Page —

+++

The most extensive excavations at the Tchefuncte site occurred in the early 1940s. Midden B was excavated completely and 632 five-foot squares (the standard square size at the time) were excavated in Midden A. This is an enormous excavation by today’s standards. Each square was dug in six-inch levels, another standard method of the time. Artifacts from each level in each square were placed in separate bags, which now are curated at the Louisiana State University Museum of Natural Science. This use of standard squares and levels allows modern researchers to reexamine the material and see where different kinds of activities occurred at the site, and to see whether there were changes in activities or artifact styles at the site through time.

Tchefuncte Site Artifacts

The most abundant artifacts recovered from the Tchefuncte site were pottery fragments (sherds); over 47,000 pottery sherds were collected from the Tchefuncte site. The abundance of sherds is typical of Tchefuncte culture sites; the quantity of broken pots results from the fact that Tchefuncte potters did not prepare their clay so their pots could withstand the drying and firing process. They did not add temper (an ingredient like sand or crushed pottery) to open up the dense clay for more even firing, and they did not knead the clay to remove air pockets. Without these steps in paste preparation, pots often break during firing or when reheated if used for cooking.

Why Tchefuncte site potters did not prepare their clays as other cultures did is a mystery. They traded with people who did prepare their pastes—potters even borrowed some surface decorations from other cultures in the Southeast. In addition, at the Tchefuncte site, there are small amounts of sand-tempered wares from the Tennessee–Tombigbee Rivers area in northwestern Alabama, so Tchefuncte people had examples of, and presumably used, tempered pottery from elsewhere. It may be that the Tchefuncte regarded pottery not only or even primarily as a cooking tool. The value may have been in the process of producing and possibly displaying the pot. Incidentally, the “exotic” sherds from Alabama indicate a trading network that extended for hundreds of miles, but it is not known if Tchefuncte peoples traveled north to acquire vessels, if Alabama natives came south from time to time, or if vessels were traded many times over short distances, from neighbor to neighbor.

+++

Material —

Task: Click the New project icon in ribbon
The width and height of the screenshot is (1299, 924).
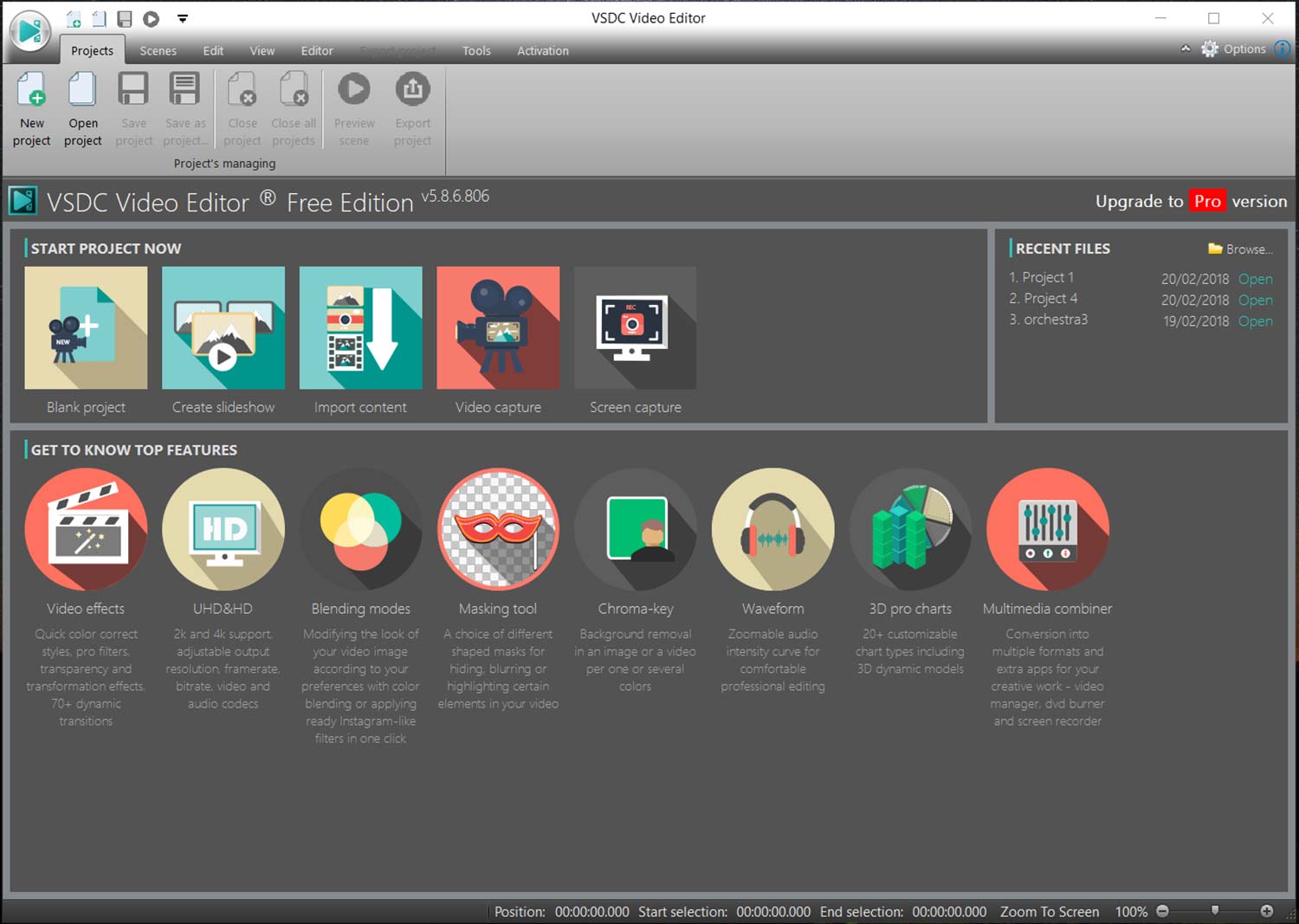Action: [31, 109]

+++

Exercises to complete —
A - In the Tchefuncte site passage, how many pottery sherds were collected from the site?
B - Please write what comes next in the Tchefuncte site passage, starting after its final sentence.

Results by task —
A - Over 47,000.

B -
Other pottery artifacts included sixty-seven small tubular pipes, a number that far exceeds the amount of pipes from any other Tchefuncte culture site. Smoking materials may have included a native tobacco leaf and other herbs. Early European accounts of Native American smoking practices suggest that smoking was used in religious rituals, in healing ceremonies, and as a means of establishing friendship and trading relations.

Archaeological sites in south Louisiana often contain very few artifacts made from stone, because there is little stone in the immediate area. However, a little over three hundred lithic (stone) tools were noted in the 1945 Tchefuncte site report. This is a goodly number, considering that the nearest source of stone (Citronelle chert) is fifteen to twenty-five miles north of the site. However, it appears that all of the stone was not included in the report. In the recent reanalysis, researchers identified over 1800 items of stone. These included 350 spear points, knives, scrapers, and choppers made from Citronelle chert. Small amounts of other kinds of stone (quartz, quartzite, novaculite, and non-local cherts) came from as far away as Arkansas and Tennessee.

Sandstone palette fragments and other stones provide evidence for a surprising amount of pigment production at the site. The palettes would have been similar in shape and size to an artist’s paint palette. The Tchefuncte placed minerals on the coarse surface of the sandstone palette and used a harder stone to grind the minerals into a powder. The palette fragments bear the telltale streaks of the pigments, as do some hammer stones, grinding stones, and stone anvils. Limonite, which produces a yellow or (when heated) red powder, was the most popular. Hematite or hematitic sandstone, which yield red or orange powders, were also used. The closest sources for limonite are in north Louisiana or coastal Mississippi, while sandstone could be obtained from central and north Louisiana or the Mississippi coast.

Although a lot of pigment was produced, archaeologists do not know how it was used. Some was used to paint pottery, but the few red-slipped sherds found do not account for the abundance of limonite and hematite. Pigments may have been applied to other things. Both limonite and hematite currently are used for colors in tattooing, and we know that tattooing was very popular in early historic American Indian cultures. Tchefuncte peoples also may have dyed cane for making colorful mats and baskets, and they probably also painted animal skins, dried gourds, wooden objects, and other items that eroded away long ago.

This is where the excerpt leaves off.